# PROBLEM STATEMENT
Tell how many lines below include the word "agent". Only the number should appear.

# GIVEN DATA

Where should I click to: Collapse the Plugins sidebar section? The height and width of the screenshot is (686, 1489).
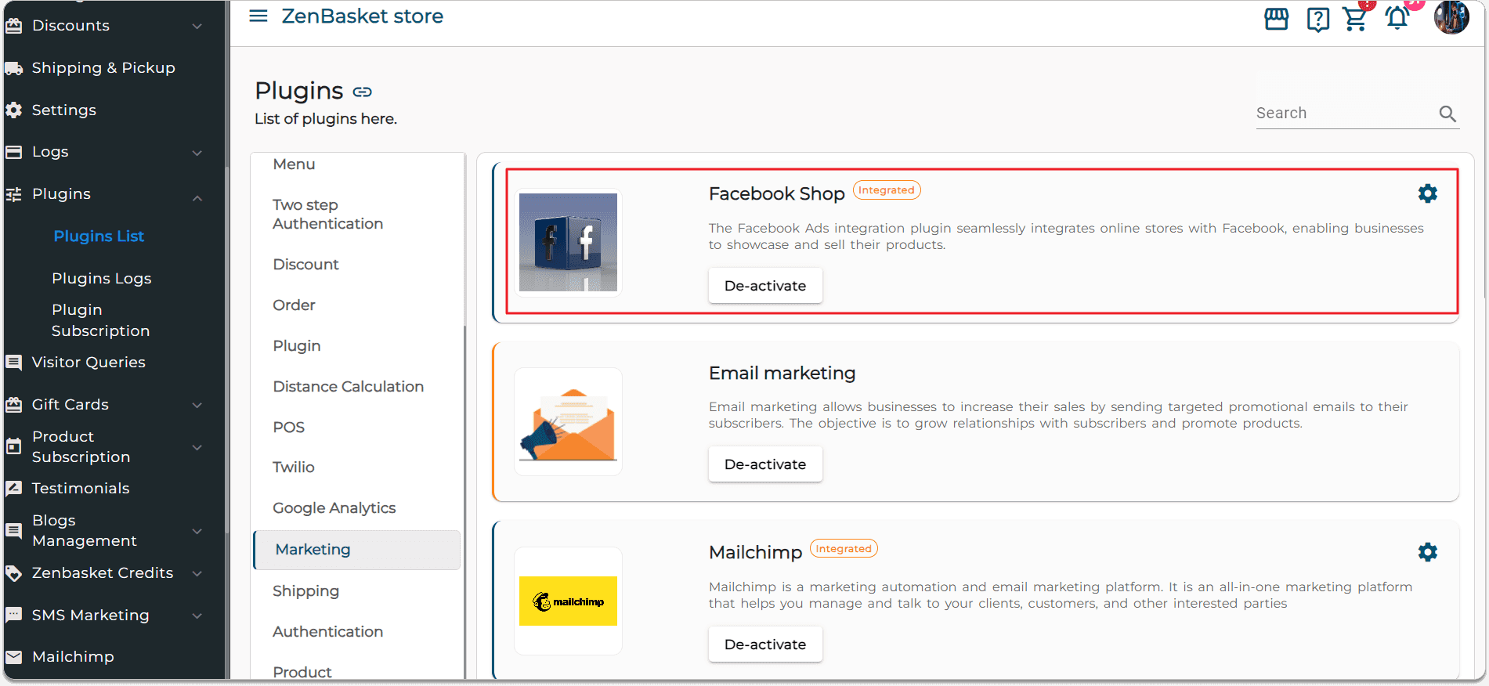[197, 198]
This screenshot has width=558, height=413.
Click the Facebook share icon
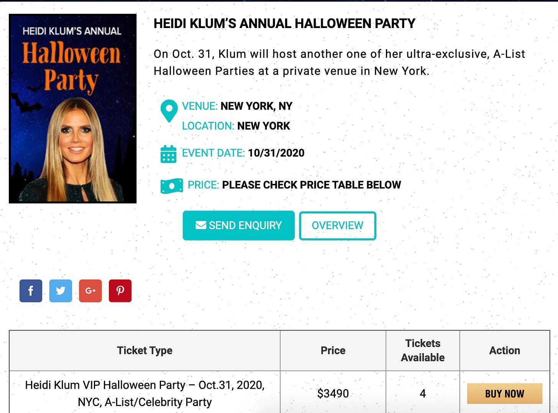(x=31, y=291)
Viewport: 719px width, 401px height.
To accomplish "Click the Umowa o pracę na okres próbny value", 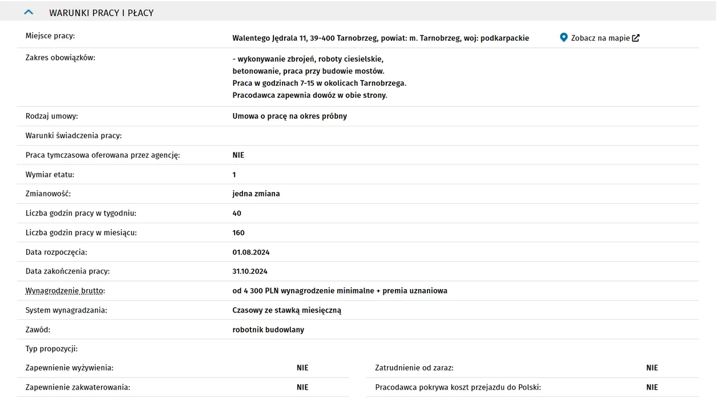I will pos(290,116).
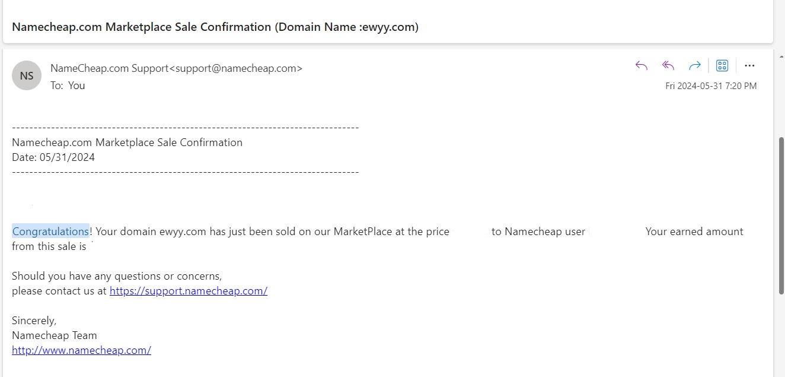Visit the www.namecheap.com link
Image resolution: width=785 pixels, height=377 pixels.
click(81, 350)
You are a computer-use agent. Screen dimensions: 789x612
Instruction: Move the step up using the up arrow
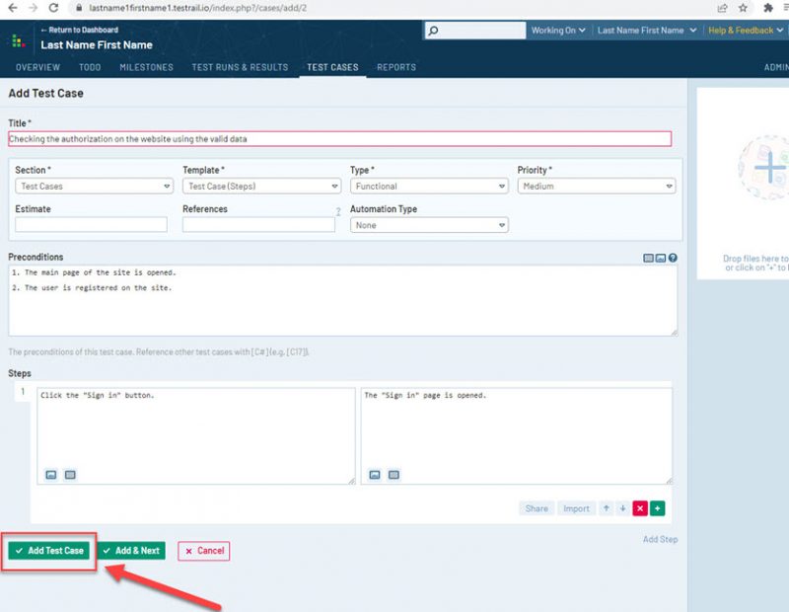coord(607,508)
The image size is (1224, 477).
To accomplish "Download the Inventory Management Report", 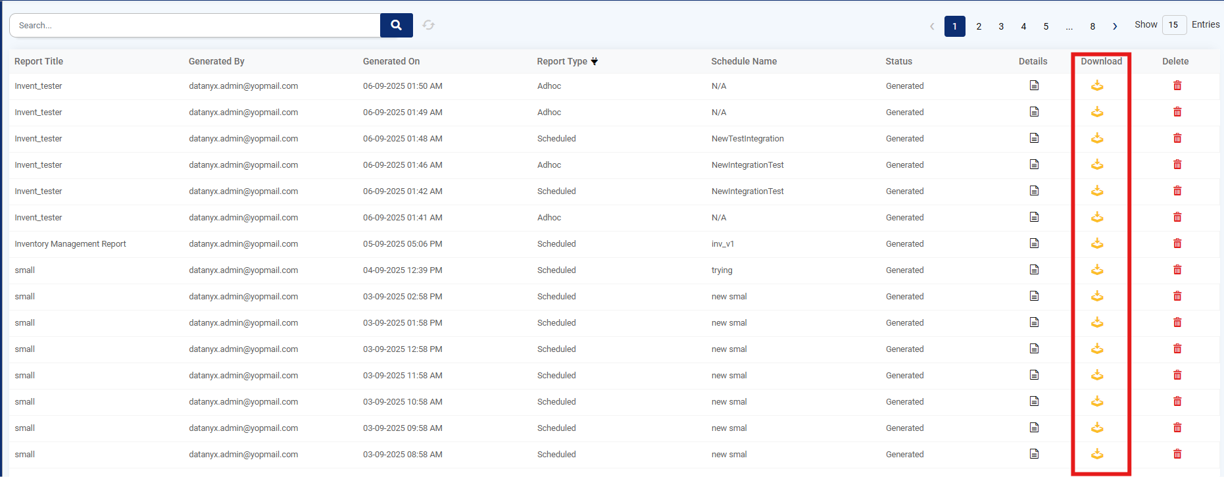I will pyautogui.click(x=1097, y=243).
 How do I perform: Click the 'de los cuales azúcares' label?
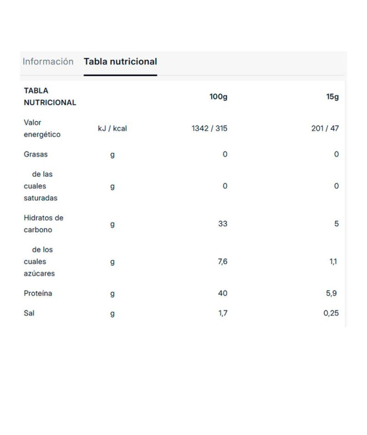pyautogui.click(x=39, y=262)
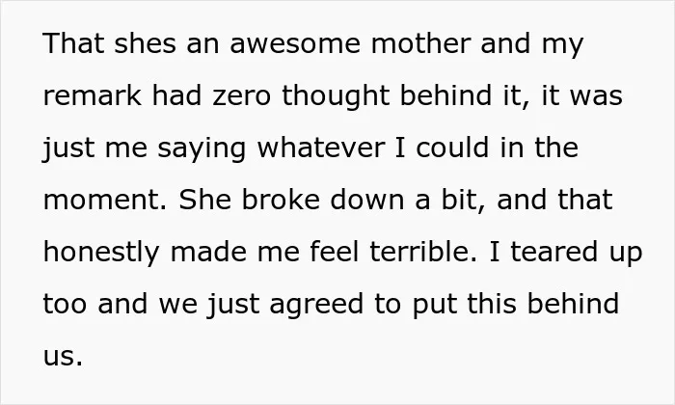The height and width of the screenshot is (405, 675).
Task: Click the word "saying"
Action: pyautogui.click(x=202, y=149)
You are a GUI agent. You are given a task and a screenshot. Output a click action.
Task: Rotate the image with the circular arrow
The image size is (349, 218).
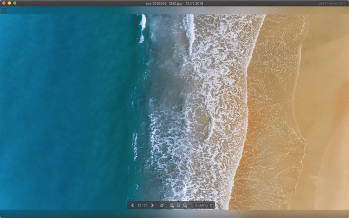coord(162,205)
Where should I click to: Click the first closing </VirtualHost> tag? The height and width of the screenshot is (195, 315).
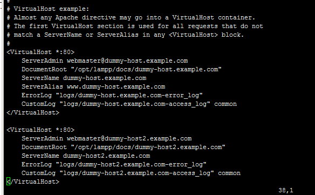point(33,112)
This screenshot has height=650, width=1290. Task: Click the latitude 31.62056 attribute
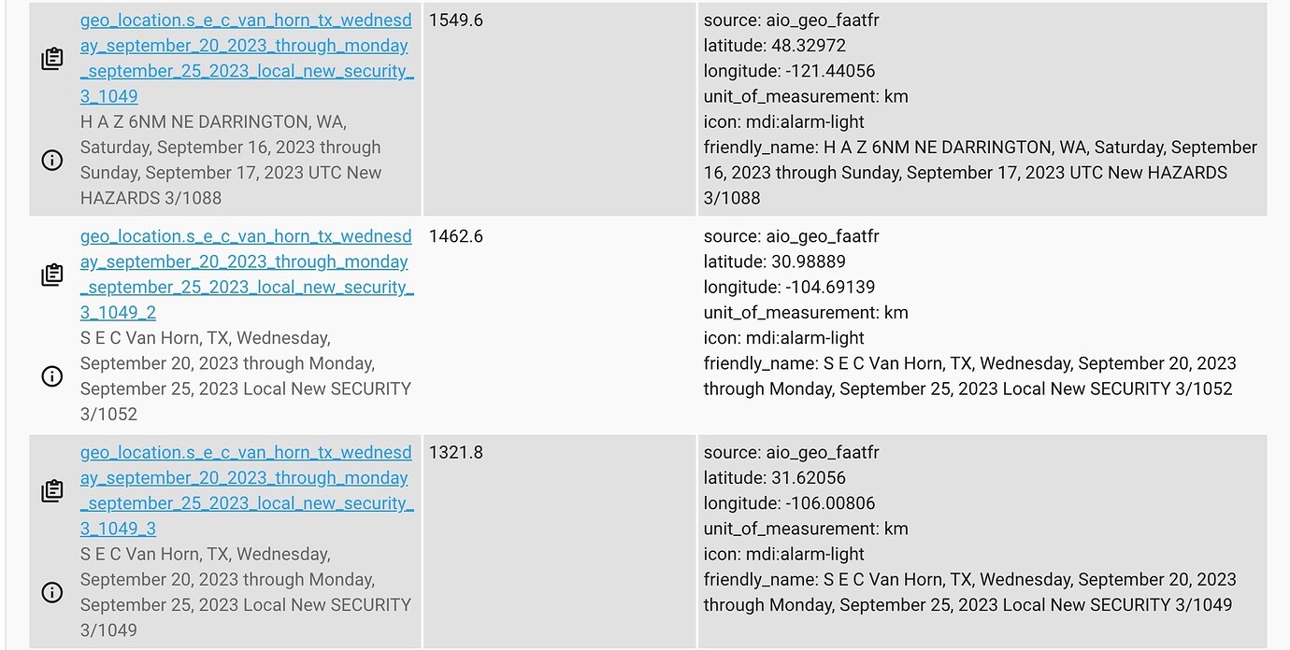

# OUTPUT FOR THIS EXERCISE
2